Remember that Collective Code Ownership came out of Extreme Programming. Successful team ownership depends on everyone sharing an understanding of the domain and the design, and maintaining a high-level of technical discipline: not only writing really good automated tests as a safety net, but everyone following consistent code conventions and standards across the code base, and working in pairs because hopefully one of you knows the code, or at least with two heads you can try to help each other understand it and make fewer mistakes.

Another problem with Collective Code Ownership is that ownership is spread so thin. Justin Hewlett talks about the Tragedy of the Commons problem: people will take care of their own yard, but how many people will pick up somebody else’s litter in the park, or on a street - even if they walk in that park or down that street everyday? If the code belongs to everyone, then there is always “someone else” who can take care of it – whoever that “someone else” may be. As a developer, you’re under pressure, and you may never touch this piece of code again, so why not get whatever you need to do as quickly as possible and get on to the next thing on your list, and let "somebody else" worry about refactoring or writing that extra unit test or...?

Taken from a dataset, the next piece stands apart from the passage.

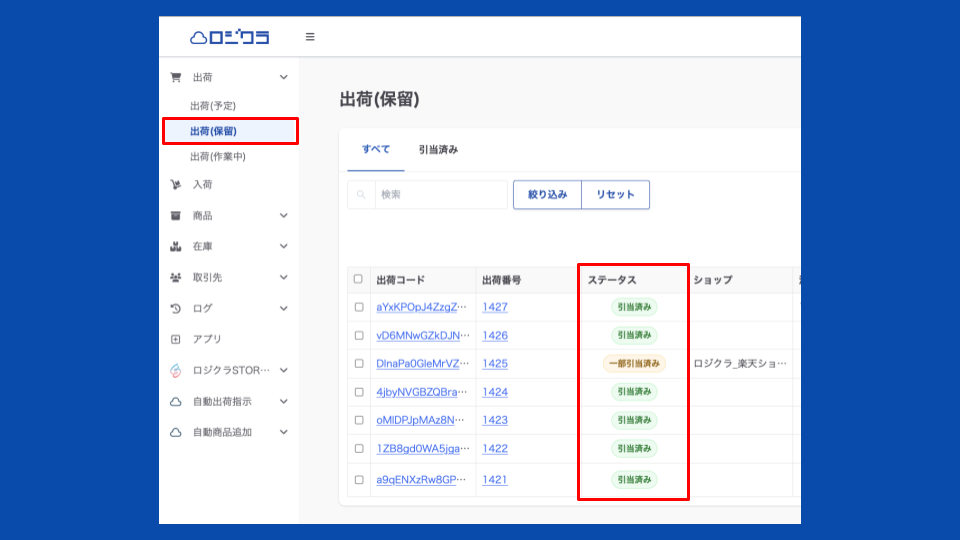Check the box for shipment 1427
This screenshot has height=540, width=960.
pos(359,307)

Code Ownership in the Real World

I've always worked on or with teams that follow individual (strong or weak) code ownership, except for an experiment in pure XP and Collective Code Ownership on one team over 10 years ago. One (or maybe two) people own different pieces of the code and do all or most of the heavy lifting work on that code. Because it only makes sense to have the people who understand the code best do most of the work, or the most important work. It’s not just because you want the work “done right” – sometimes you don’t really have a choice over who is going to do the work.

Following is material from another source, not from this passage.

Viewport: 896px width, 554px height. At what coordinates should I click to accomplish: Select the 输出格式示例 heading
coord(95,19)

As Ralf Sudelbucher points out, Collective Code ownership assumes that all coding work is interchangeable within a team, which is not always true.

Some work isn't interchangeable because of technology: different parts of a system can be written in different languages, with different architectures. You have to learn the language and the framework before you can start to understand the other problems that need to be solved.

Or it might be because of the problem space. Sure, there is always coding on any project that is “just typing”: journeyman work that is well understood, like scaffolding work or writing another web form or another CRUD screen or fixing up a report or converting a file format, work that has to be done and can be taken on by anyone who has been on the team for a while and who understands where to find stuff and how things are done – or who pairs up with somebody who knows this.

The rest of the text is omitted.